6/25/07

frogging for fun and profit?

As the title of my post suggests, I frogged (rip it, rip it! Such a bad pun) the socks that I was knitting for me because I didn't knit the stitches with the same tension. The ribbed cuff was looser than the heel, which was looser than the gusset, and it was one of those thing where other people probably wouldn't have noticed, but I knew it and it bothered me. So I ripped all of the sock I had done (my first sock EVER) and started a project for my boyfriend.

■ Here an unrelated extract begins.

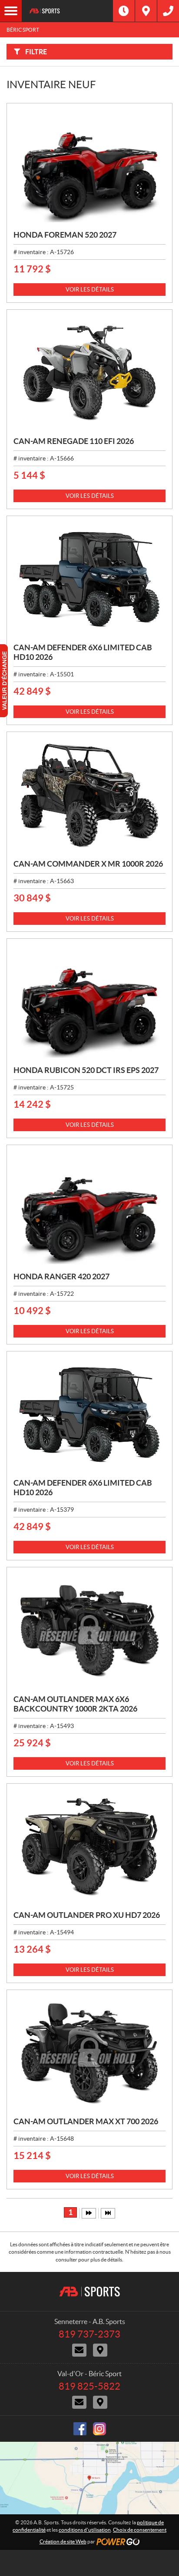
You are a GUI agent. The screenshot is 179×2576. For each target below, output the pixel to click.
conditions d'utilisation (85, 2530)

The socks that I'm doing for him are knitted with double yarn on the sole to give it extra padding and I thought that was brilliant because he's on his feet a lot at work and he's always complaining about this horrible recurring athlete's foot he's got and how it hurts all the time. (My mom says that we need to marry up, not down, but with all my little injuries and problems, I think I'm making a sideways movement). Well, the problem with them is that they've got this lacy sort of look to them and my boyfriend is not a lacy-sock kind of guy. So I figured I would match the number of rows and stitches and just make them plain--all I wanted was the doubled sole.
...
It's harder than I thought. I've just finished turning the heel tonight, actually, and according to the pattern, you continue with the yarn doubled for only five of the selvedged stitches on the heel and then you drop a strand of yarn on the inside of the sock. I haven't read the pattern all the way through yet because I get ahead of myself and it confuses me, but I can't see how that second strand of yarn gets from the left side of the heel flap to the right side. Does it even go to the right side at all? I've put it down for the night because I'm thinking rather slowly today due to a dearth of sleep last night. Like that vocabulary word? That's an English Major kind of word right there.

Anyway, I'll get some pictures up tomorrow, probably, and I'll read the rest of the pattern through and fiddle with it a bit. Hopefully it will work out and he'll love them. He's already really excited because no one has ever made him a gift like this before (I knitted him a scarf for Christmas that he was equally ecstatic about) and I don't want to disappoint him too much. My other option is, if these don't work, to rip them and try another pattern where the sole is made seperately and can be removed and replaced when it gets worn. Those are probably just as intuitive a gift for him because in the winter his feet get cold a lot so he'd wear them all the time. And wear them out. Quickly.

I can't wait for the tour de france kal to start because I'm making my beret out of this "blue denim" yarn that my mother won in a contest from Michele over at knitsane (http://knitsane.squarespace.com/). It's a beautiful color, but I've been warned that the dye rubs off and to be careful when I use it. I don't mind...I work with kids. I'm used to my hands being different colors at the end of a project. Last Friday I was scooping water ice for them for snack and my hands were stained pink up until earlier this morning when the last of it faded away. Now they're purple from the first of this year's load of blueberries I'll be consuming. Pints of them never last long in my house.